__Task brief__.
From the records below, extract only the lines running from the line with "The width and height of the screenshot is (1568, 359)." to the line with "Task: Select the bamboo avatar of 赵松杰", both lines included, reproducing them exactly.

[Stored data]
■ ■ ■ ■ ■ ■ ■

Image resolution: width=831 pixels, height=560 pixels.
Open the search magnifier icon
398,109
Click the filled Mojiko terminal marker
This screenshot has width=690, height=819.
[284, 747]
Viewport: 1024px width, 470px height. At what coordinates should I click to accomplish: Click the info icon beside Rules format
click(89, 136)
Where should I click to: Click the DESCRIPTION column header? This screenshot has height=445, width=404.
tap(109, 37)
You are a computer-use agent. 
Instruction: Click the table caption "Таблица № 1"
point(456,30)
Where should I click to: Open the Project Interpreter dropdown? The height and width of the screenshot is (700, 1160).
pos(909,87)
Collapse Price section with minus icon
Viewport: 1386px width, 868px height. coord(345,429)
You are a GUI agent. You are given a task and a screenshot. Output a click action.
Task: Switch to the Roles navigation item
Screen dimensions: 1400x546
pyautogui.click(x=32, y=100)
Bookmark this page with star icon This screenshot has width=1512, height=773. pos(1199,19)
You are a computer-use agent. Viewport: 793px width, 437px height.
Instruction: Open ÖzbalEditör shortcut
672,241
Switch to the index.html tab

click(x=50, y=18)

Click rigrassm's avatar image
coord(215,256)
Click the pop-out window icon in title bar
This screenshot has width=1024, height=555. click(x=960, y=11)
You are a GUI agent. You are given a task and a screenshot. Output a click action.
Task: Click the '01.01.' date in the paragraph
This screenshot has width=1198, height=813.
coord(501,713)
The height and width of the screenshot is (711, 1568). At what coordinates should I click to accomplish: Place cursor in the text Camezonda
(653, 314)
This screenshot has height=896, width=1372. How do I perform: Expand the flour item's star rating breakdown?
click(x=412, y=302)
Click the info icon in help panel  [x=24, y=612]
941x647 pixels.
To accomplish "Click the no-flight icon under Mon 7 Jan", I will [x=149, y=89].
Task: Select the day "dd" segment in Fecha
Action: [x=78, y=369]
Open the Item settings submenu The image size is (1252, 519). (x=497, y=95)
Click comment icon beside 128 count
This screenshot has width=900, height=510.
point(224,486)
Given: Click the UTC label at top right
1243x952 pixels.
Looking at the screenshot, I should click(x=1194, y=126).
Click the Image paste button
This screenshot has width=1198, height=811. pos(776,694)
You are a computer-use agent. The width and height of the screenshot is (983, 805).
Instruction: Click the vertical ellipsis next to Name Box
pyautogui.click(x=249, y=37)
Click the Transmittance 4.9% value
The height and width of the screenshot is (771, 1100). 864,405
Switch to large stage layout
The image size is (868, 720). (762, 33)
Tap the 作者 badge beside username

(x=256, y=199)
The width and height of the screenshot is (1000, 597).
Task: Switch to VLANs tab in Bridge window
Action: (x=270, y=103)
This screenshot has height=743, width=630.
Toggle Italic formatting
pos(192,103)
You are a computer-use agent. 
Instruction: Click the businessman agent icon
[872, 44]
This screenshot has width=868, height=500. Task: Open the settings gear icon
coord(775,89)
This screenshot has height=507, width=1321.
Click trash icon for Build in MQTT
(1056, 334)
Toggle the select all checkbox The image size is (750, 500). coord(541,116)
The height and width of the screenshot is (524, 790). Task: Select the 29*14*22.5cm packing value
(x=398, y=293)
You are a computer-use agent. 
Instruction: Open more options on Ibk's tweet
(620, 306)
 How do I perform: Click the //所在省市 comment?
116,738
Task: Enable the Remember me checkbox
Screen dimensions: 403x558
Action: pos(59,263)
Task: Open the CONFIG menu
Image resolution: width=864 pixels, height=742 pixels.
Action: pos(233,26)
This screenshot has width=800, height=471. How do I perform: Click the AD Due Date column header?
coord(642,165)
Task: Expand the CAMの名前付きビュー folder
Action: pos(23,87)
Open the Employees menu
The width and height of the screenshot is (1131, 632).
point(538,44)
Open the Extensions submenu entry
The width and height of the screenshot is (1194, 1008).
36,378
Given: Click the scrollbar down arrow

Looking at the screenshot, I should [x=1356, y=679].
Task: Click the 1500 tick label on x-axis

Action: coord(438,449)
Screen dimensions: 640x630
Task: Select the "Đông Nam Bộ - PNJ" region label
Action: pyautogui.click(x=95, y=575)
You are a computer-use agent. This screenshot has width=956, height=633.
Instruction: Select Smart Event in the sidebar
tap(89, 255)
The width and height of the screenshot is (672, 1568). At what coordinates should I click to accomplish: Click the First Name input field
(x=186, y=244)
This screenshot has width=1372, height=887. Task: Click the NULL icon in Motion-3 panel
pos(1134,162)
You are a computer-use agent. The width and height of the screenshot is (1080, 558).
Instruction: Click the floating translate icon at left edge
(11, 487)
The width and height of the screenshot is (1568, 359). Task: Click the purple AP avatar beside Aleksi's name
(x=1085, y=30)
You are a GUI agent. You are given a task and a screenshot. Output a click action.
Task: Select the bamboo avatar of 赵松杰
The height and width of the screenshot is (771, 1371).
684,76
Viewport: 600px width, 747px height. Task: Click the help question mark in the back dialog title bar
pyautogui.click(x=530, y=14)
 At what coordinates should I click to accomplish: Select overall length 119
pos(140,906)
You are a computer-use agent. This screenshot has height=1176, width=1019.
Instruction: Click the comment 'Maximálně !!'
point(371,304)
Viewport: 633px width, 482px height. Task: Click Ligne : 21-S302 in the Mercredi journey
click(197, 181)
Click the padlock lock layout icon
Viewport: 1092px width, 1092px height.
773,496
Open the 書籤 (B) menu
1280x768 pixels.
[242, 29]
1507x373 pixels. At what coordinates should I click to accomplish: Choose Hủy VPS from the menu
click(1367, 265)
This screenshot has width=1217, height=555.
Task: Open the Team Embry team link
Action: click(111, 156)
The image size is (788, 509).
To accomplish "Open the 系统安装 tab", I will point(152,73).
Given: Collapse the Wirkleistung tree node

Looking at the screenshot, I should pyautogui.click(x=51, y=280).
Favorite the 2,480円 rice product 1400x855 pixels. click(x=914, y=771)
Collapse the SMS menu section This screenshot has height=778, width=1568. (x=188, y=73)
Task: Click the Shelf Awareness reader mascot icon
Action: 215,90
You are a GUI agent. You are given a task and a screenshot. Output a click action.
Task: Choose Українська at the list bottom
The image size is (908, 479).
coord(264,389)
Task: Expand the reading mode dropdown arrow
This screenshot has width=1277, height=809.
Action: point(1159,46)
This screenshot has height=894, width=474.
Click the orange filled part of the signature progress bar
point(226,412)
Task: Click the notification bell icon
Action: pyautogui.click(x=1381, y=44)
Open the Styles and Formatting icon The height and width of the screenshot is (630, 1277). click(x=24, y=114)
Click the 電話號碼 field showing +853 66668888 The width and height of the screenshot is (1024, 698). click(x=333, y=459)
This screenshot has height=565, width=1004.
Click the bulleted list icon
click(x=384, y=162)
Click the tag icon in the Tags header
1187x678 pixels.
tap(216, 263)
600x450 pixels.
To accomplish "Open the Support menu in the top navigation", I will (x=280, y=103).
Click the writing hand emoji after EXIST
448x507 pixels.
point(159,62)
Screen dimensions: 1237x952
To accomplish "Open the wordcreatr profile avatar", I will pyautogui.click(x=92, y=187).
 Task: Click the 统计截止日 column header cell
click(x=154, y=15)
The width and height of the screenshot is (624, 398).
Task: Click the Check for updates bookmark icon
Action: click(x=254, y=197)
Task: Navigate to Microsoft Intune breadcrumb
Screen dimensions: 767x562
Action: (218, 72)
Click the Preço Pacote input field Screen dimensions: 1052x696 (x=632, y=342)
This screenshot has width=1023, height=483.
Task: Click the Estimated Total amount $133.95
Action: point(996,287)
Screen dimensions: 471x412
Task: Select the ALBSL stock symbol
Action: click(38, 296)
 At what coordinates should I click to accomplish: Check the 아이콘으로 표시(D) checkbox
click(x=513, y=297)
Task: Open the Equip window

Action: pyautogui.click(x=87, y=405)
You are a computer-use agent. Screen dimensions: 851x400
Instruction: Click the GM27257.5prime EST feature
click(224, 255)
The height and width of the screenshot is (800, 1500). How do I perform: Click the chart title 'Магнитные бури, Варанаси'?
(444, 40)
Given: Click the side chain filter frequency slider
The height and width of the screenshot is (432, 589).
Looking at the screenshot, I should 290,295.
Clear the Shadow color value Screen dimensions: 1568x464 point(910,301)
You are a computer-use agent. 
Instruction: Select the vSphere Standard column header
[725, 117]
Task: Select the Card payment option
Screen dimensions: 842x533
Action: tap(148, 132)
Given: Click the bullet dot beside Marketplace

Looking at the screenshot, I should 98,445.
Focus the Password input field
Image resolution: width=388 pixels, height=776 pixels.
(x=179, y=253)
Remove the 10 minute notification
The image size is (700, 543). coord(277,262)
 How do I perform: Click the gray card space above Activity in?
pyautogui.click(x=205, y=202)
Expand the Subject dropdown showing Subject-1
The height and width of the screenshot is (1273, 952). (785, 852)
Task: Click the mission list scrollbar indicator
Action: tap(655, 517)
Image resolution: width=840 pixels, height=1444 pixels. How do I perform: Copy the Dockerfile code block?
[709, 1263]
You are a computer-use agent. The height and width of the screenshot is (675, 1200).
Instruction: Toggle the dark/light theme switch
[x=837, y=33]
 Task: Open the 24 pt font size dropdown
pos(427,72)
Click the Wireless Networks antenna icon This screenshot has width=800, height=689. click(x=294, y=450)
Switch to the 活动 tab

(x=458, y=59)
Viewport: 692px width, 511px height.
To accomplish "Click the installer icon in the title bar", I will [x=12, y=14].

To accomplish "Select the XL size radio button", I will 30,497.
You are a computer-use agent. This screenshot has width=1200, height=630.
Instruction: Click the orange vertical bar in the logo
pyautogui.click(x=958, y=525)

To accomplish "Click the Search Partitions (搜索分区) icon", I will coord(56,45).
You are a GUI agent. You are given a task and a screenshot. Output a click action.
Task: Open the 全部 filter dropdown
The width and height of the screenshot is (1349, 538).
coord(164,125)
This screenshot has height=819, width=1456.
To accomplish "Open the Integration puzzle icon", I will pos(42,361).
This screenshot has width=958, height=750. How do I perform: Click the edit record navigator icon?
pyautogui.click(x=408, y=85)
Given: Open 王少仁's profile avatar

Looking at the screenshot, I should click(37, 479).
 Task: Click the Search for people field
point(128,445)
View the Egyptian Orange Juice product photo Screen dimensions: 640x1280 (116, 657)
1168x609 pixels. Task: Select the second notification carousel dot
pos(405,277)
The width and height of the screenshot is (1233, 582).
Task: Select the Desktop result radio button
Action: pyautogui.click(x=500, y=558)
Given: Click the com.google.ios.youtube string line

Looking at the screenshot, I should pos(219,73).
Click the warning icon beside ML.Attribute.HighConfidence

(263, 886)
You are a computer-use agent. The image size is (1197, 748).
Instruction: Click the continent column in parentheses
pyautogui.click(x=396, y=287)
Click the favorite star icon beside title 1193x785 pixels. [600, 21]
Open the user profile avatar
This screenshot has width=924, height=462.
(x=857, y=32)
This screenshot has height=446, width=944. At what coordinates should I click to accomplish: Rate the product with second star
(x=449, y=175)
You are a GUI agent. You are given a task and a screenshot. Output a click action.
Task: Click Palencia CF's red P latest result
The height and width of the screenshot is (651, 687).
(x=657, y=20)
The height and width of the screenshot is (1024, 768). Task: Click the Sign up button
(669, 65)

■ ■ ■ ■ ■ ■ ■

__Answer to this exercise__.
The width and height of the screenshot is (1568, 359). Task: Click the purple AP avatar beside Aleksi's name
(x=1085, y=30)
You are a GUI agent. You are given a task and a screenshot. Output a click action.
Task: Select the bamboo avatar of 赵松杰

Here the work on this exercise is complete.